Le père Plantat eut un geste désespéré de rage impuissante.

– Ah! s’écria-t-il, ne savoir où le misérable se cache pour lui arracher Laurence.

L’agent de la Sûreté prit le bras du vieux juge de paix et le serra énergiquement.

– Rassurez-vous, monsieur, dit-il d’un ton froid, nous le retrouverons, ou je perdrai mon nom de Lecoq; et, pour être franc, je dois vous avouer que la tâche ne me paraît pas bien difficile.
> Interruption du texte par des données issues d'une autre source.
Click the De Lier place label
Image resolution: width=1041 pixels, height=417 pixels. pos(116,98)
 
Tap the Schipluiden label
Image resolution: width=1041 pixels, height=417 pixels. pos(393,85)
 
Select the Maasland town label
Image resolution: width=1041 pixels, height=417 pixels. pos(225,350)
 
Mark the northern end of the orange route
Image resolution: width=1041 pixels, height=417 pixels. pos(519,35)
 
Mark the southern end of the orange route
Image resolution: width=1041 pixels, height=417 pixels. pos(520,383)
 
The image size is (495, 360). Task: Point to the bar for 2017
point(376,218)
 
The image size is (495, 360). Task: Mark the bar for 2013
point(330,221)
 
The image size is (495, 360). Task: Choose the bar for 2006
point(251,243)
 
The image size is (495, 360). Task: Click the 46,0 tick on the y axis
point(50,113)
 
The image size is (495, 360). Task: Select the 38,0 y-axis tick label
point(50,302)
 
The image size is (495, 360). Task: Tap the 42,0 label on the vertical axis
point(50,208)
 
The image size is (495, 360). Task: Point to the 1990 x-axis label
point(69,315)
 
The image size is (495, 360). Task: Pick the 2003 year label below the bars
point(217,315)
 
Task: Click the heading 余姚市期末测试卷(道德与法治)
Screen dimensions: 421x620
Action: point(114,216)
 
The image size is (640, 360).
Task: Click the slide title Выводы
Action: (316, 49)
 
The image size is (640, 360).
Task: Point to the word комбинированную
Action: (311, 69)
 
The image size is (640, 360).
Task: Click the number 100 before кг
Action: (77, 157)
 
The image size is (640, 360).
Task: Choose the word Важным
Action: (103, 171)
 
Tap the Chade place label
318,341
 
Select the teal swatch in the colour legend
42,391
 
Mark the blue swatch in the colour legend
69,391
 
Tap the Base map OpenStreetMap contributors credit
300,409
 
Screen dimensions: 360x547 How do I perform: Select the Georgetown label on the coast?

Trois ou quatre coups discrets frappés à la porte interrompirent M. Lecoq. L’heure s’avançait, et depuis bien longtemps déjà, la maison était éveillée et remuante. Dix fois au moins, Mme Petit, dévorée d’inquiétude, malade et pleurant presque de curiosité déçue, était venue coller son oreille à la serrure. Vainement, hélas!

– Que peuvent-ils machiner là-dedans? disait-elle à Louis, son tranquille commensal. Voici douze heures qu’ils sont enfermés sans boire ni manger; cela a-t-il du bon sens! Enfin, je vais toujours préparer à déjeuner.

Ce n’était pourtant pas Mme Petit, qui se risquait à frapper.

C’était Louis, le jardinier, qui venait rendre compte à son maître de dégâts tout à fait extraordinaires commis dans le jardin. Le gazon avait été abîmé, piétiné, saccagé.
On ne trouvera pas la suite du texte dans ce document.